◆ What needs to be done
How many of the lines in the data contain "crosshair"? Give only the number.

[Pixel coordinate grounding data]
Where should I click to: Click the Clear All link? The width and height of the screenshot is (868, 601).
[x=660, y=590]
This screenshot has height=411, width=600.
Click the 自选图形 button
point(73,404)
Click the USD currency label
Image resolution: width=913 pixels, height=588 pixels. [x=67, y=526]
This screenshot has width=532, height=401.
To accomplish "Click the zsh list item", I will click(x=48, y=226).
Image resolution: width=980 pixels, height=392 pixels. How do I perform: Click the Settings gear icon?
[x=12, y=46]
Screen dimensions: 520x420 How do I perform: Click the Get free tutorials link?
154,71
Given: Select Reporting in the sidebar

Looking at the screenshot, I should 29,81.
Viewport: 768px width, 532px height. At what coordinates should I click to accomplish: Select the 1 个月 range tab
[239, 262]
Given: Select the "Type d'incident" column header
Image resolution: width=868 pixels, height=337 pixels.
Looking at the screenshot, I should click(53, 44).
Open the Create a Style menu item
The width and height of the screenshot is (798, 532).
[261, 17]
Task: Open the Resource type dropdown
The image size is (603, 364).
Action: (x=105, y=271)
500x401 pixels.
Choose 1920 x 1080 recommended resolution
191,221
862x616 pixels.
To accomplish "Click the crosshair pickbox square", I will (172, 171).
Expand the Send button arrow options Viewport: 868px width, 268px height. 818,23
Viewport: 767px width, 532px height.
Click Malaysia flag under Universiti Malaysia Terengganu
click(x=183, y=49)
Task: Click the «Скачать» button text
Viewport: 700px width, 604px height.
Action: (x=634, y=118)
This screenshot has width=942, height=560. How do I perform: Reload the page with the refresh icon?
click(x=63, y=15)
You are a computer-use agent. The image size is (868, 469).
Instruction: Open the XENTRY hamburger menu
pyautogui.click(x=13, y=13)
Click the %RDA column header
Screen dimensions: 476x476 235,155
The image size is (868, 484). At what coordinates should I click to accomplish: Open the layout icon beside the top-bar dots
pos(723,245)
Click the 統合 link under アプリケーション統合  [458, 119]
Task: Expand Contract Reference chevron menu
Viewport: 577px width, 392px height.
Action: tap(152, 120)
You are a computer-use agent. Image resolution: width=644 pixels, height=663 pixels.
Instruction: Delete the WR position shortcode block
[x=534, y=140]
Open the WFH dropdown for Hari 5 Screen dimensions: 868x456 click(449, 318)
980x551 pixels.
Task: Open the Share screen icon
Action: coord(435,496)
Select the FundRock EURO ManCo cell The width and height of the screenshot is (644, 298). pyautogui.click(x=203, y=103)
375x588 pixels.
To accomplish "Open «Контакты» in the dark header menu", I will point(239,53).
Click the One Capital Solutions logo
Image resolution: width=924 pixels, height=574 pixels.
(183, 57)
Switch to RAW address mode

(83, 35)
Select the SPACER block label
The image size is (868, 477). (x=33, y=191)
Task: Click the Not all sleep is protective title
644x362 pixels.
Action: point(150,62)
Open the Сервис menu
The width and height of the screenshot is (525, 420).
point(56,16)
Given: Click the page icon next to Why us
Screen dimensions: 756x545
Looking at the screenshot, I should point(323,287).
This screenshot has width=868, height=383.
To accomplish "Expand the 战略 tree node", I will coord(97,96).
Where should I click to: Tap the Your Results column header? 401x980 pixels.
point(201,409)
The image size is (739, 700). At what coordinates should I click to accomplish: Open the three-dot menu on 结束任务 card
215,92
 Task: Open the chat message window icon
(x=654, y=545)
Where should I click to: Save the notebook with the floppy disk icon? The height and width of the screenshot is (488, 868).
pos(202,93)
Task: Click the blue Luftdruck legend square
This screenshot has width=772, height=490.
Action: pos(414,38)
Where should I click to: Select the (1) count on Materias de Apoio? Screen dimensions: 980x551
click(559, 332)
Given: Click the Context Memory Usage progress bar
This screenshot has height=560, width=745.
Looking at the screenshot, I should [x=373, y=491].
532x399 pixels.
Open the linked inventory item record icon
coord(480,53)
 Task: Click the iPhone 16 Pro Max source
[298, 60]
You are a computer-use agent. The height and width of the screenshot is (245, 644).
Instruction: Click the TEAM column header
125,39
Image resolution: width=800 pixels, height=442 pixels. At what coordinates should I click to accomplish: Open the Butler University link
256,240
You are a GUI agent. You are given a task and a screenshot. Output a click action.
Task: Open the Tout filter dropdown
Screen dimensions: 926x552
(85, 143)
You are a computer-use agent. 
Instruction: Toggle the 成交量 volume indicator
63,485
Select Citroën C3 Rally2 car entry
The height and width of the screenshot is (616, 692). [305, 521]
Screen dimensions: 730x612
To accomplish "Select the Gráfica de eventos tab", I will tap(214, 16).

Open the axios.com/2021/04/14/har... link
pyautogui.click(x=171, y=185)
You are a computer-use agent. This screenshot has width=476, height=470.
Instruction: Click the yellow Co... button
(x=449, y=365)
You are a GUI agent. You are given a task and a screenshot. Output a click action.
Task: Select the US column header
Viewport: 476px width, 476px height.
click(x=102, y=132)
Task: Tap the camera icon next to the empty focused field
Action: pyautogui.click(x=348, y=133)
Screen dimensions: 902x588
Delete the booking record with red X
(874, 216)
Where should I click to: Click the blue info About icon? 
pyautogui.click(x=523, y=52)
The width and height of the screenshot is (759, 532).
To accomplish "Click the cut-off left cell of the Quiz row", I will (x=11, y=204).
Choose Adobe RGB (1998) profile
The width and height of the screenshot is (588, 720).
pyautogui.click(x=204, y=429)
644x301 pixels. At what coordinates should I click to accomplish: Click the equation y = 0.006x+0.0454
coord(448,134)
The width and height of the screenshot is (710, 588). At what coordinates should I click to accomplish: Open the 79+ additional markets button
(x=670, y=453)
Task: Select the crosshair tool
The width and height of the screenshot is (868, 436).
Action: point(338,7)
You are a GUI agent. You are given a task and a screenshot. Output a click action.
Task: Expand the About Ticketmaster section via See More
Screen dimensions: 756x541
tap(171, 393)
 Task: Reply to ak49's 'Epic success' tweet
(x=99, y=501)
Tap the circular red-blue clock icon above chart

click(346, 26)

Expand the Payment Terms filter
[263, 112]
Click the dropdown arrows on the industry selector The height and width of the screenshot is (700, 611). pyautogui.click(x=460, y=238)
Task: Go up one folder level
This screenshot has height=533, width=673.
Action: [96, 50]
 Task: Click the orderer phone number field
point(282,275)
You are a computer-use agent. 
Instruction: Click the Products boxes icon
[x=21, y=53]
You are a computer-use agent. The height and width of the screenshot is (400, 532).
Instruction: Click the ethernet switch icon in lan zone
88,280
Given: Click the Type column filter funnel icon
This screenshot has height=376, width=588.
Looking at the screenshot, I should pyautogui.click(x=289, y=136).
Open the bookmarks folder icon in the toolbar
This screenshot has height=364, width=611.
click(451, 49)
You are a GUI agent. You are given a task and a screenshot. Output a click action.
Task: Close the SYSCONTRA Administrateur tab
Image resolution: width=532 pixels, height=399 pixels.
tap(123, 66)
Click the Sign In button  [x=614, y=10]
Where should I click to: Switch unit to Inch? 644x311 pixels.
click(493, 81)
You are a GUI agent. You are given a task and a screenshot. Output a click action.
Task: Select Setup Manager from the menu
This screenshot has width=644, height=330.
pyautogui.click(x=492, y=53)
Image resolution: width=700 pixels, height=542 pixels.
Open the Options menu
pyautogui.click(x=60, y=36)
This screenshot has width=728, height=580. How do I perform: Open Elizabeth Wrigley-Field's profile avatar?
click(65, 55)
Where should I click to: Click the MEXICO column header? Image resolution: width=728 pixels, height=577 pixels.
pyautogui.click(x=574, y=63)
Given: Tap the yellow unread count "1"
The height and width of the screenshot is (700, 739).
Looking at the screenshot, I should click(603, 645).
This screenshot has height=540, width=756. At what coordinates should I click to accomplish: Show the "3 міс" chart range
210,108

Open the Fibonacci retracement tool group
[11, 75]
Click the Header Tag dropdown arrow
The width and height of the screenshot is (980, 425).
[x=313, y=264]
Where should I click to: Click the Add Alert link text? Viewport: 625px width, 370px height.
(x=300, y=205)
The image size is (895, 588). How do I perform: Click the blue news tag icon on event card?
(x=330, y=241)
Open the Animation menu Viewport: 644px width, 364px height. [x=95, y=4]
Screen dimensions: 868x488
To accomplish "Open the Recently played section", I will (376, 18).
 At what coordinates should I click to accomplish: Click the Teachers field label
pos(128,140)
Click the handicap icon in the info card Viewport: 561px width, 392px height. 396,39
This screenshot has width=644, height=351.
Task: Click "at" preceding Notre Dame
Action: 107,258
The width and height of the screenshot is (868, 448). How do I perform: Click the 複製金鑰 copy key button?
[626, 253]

◆ Answer to the problem
2